Serves as a teaching and self-study tool to understand complex NMR multiplets. Inspired by the Valiulin book (see the reference). One can draw a multiplet, and optionally draw the splitting tree along with annotations of the J values and guides connecting the tree to the peak maxima.

Usage

multiplet(
  J = c(15, 12, 2),
  pw = 0.5,
  plot = TRUE,
  plotJtree = TRUE,
  showJvalues = TRUE,
  showJtreeGuides = TRUE
)

Value

A matrix as produced by makeSpec().

Arguments

J

Numeric. A vector giving the coupling constants.

pw

Numeric. Half the peak width at half-maximum (HWHM). Passed to makeSpec(), and then lorentzCurve() where it is the gamma argument.

plot

Logical. Shall the multiplet be drawn?

plotJtree

Logical. Shall the Jtree be drawn? plot must also be TRUE in this case, and is set automatically if needed.

showJvalues

Logical. Should the J values be added to the plot? Only relevant if plotJtree = TRUE.

showJtreeGuides

Logical. Shall dotted guides be drawn between the last leaves of the Jtree and the peak maxima?
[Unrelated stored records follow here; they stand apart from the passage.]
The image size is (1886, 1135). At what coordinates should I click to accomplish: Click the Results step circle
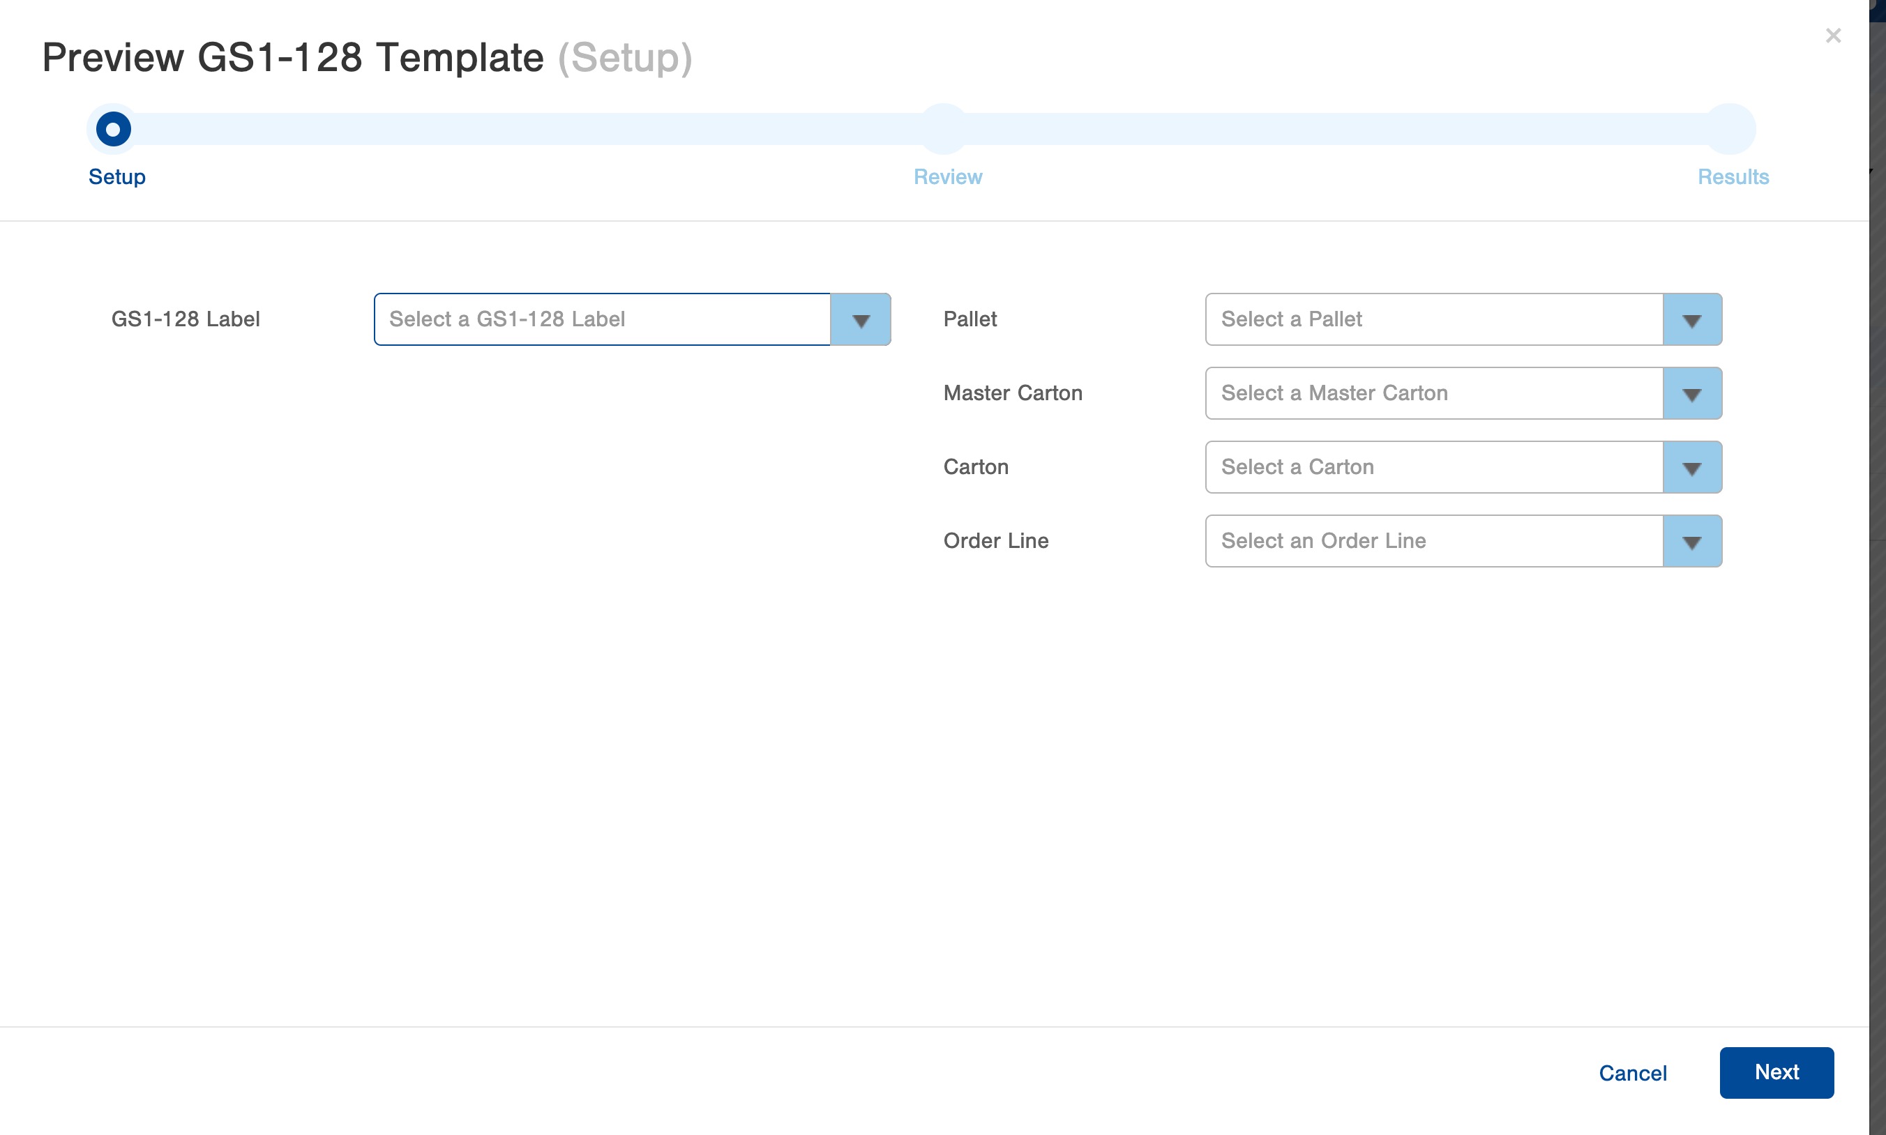[1731, 129]
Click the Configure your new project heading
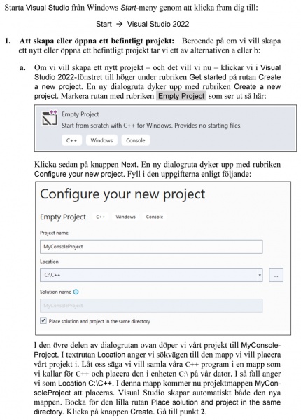 [x=123, y=194]
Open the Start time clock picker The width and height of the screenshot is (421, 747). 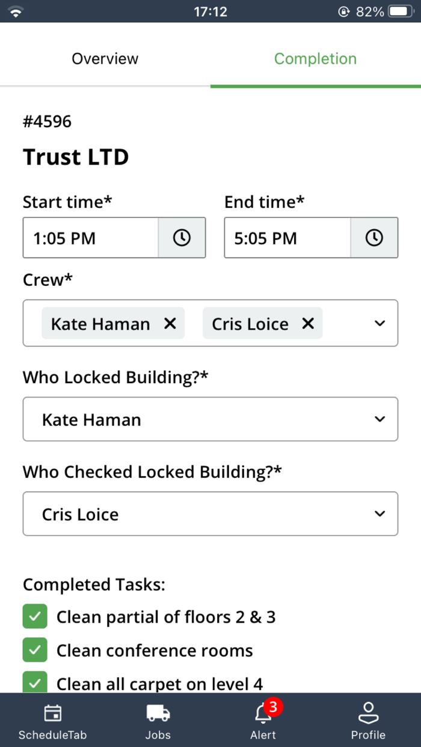point(182,238)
Only relevant if plotJtree = TRUE.

Author

Bryan A. Hanson, DePauw University. hanson@depauw.edu

References

Roman A. Valiulin NMR Multiplet Interpretation, 2nd Edition, de Gruyter, 2025.

Examples

Run this code
# Example 3.1 from Valiulin, a ddt.
res <- multiplet(J = c(16.8, 10.1, 6.7, 6.7))
# Example 3.2 from Valiulin, a tt.
res <- multiplet(J = c(6.1, 6.1, 2.15, 2.15))
# Example 3.3 from Valiulin, a dddd.
res <- multiplet(J = c(12.7, 12.2, 10.0, 4.9))
# Some other nice examples
res <- multiplet(J = c(15, 12, 8, 7), pw = 0.25)
res <- multiplet(J = c(15, 8, 5, 2))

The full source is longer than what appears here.